Sunna Ævarsdottir (Islande, SOC), rapporteure de l'Assemblée parlementaire du Conseil de l'Europe (APCE) sur « Les cas signalés de prisonniers politiques en Azerbaïdjan », a réagi aujourd’hui au manquement des autorités azerbaïdjanaises à mettre en œuvre des dispositions clé d’importants arrêts de la Cour européenne des droits de l’homme, avant la date limite du 31 décembre 2019 fixée par le Comité des Ministres.

« Je suis profondément déçue que les autorités azerbaïdjanaises n’aient pas annulé les condamnations d’Ilgar Mammadov et d’autres requérants dans des affaires où la Cour européenne a conclu à une utilisation abusive du système de justice pénale pour des motifs politiques », a déclaré Mme Ævarsdottir. « Le Comité des Ministres avait fixé le 31 décembre comme date limite stricte pour que la Cour suprême d’Azerbaïdjan achève l’examen de ces affaires, et cette date limite n’a pas été respectée ».

« C’est une question cruciale tant pour les personnes concernées que pour la position de l’Azerbaïdjan au sein du Conseil de l’Europe.
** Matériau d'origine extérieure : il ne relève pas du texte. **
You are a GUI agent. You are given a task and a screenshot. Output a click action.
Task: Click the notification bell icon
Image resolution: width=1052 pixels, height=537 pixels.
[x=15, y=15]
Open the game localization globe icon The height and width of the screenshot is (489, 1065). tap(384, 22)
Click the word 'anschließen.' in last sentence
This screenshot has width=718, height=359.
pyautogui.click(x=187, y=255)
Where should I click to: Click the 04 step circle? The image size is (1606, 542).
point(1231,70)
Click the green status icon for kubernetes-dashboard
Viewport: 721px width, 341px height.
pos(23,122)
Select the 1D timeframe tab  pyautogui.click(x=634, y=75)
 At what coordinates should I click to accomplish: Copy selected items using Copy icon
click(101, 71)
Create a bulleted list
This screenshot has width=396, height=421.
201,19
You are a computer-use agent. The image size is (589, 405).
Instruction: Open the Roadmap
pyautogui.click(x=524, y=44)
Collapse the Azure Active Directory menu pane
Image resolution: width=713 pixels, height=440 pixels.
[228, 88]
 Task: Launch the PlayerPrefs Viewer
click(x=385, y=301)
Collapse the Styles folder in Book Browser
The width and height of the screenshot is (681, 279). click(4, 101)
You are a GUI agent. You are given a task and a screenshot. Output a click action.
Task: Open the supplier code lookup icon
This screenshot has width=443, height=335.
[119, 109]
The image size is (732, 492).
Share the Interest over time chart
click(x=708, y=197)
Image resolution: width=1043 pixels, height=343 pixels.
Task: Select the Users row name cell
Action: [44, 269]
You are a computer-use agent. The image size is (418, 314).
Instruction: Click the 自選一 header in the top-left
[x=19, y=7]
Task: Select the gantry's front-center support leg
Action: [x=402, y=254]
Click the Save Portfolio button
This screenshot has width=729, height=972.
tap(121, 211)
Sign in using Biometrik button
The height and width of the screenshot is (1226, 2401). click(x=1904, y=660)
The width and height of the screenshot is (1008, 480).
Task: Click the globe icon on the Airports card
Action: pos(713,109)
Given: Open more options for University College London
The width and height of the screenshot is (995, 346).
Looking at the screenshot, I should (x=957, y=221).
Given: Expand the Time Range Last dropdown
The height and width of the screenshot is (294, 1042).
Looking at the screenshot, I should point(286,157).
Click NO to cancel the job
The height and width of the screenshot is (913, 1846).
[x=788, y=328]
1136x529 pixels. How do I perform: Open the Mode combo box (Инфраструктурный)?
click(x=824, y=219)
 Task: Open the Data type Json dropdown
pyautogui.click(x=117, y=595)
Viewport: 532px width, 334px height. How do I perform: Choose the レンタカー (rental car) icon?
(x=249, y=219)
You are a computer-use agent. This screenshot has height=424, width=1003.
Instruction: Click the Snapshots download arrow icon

Si les condamnations ne sont pas annulées avant ce vendredi 10 janvier, les candidats ne pourront pas s’inscrire aux élections législatives de février. Cela mettrait sérieusement en doute la légitimité démocratique de ces élections, le respect par l’Azerbaïdjan de l’autorité de la Cour et son engagement en faveur de la démocratie et de l’Etat de droit en général ».

« L’Assemblée examinera de très près l’évolution de cette situation à la fin de ce mois lorsqu’elle débattra de mon rapport, qui a été adopté à l’unanimité par la Commission des questions juridiques et des droits de l’homme », a-t-elle conclu.